SPECIFICATION Copper-soldered Multilayer Tubes This invention relates to the production of copper-soldered multilayer tubes. It has particular application to the production of such tubes where a layer of copper is formed betweeen juxtaposed surfaces of a helically rolled metal sheet.

In a known process, a blank or copper-plated iron strip is used as the starting material and rolled to form a multilayer tube. The copper required, or additionally required, is introduced into the inside of the tube in the form of copper wire. The tube member containing this copper wire is then heated, during which capillary action causes molten copper to penetrate between the individual layers of the tube. This process has not proved successful in practice. The copper, which is first distributed over the inner wall of the tube, must first find its way into the gaps between the layers and penetrate into them and, if heat is applied for too long, this may also result in the outer surface of the tube becoming coated with copper.

In another process, multilayer tubes of this kind are made from steel strip copper-plated on one of both sides. Copper-plated steel grip is expensive, and consequently, for economic reasons, it would be advantageous to return to the process first described above, even though it uses a considerable excess of copper in order to ensure that the multilayer tubes are of satisfactory quality. The aim of the present invention is not to produce a tube which is copper-plated on both sides, but merely to provide a means of welding or soldering the juxtaposed metal layers to one another.To this end, the invention provides a process for producing copper-soldered multilayer metal tubes comprising rolling a metal sheet with a sheet of copper in contact therewith, the copper sheet being located against the inner surface of the metal sheet so as to be at least adjacent the outer edge thereof in the formed tube. By using less copper than the processes described above, a considerable economic advantage is achieved.

The invention also provides apparatus for performing the above process, which apparatus comprises means for rolling the metal and copper sheets from stores for each, and means for guiding the respective sheets such that they converge at an acute angle with an edge of the copper sheet at least adjacent an edge of the metal sheet.

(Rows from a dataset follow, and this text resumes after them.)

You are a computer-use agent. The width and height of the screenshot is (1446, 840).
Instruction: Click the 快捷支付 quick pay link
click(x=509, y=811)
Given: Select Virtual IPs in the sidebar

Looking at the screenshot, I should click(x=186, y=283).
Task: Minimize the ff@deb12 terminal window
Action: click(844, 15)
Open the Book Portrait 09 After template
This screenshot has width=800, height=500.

Since the rolling up of the steel sheet with the copper sheet, which are normally in strip form, requires a high degree of accuracy in the machinery used, owing to the small thickness of the sheets and particularly because of the normal film-like structure of the copper sheet, and also requires compensation to be carried out by experienced personnel owing to any possible effects of fluctuations in the hardness of the copper strip, the copper sheet is preferably firmly attached to the steel sheet immediately before rolling, normally by plating, and preferably by warm plating.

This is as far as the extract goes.